# What you have to do:
Count the lines of the data below that contain the word "should", where case matters. Reply with the number alone.

****************

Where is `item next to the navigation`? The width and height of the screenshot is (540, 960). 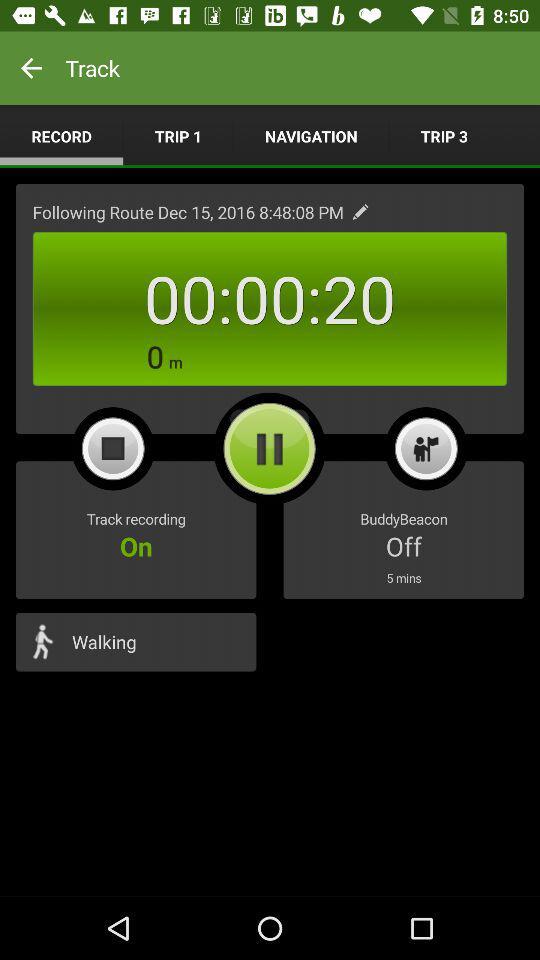 item next to the navigation is located at coordinates (178, 135).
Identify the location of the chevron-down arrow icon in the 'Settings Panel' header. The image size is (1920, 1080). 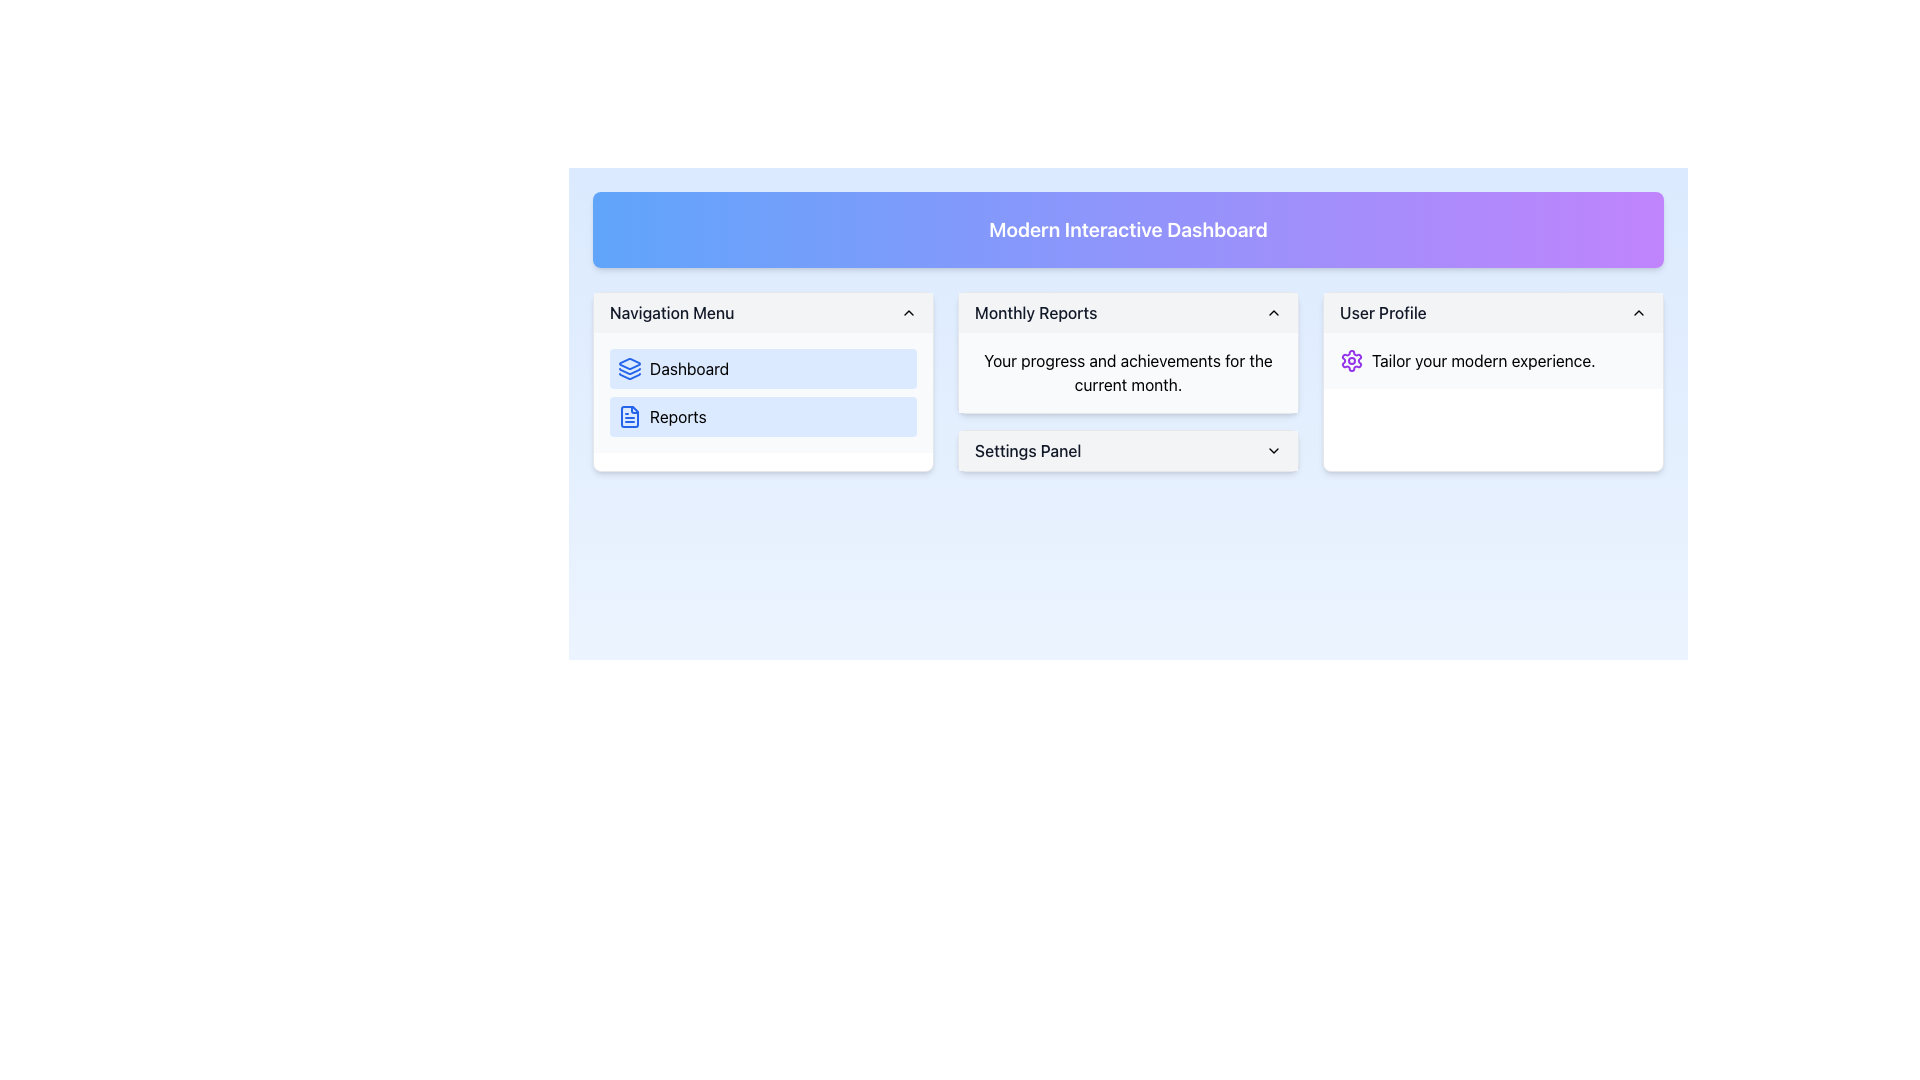
(1272, 451).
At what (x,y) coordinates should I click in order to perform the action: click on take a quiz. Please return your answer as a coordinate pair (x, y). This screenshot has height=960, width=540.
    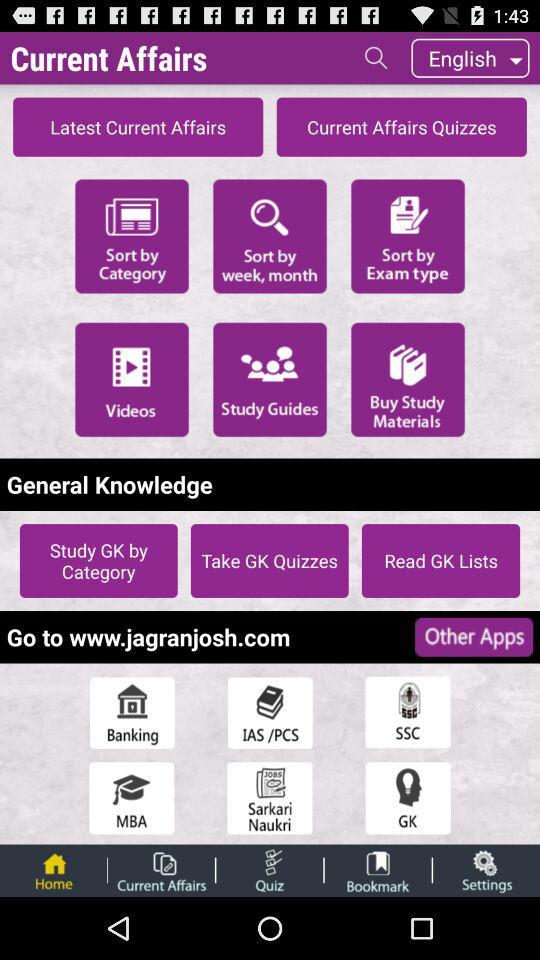
    Looking at the image, I should click on (269, 869).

****************

# Written answer:
2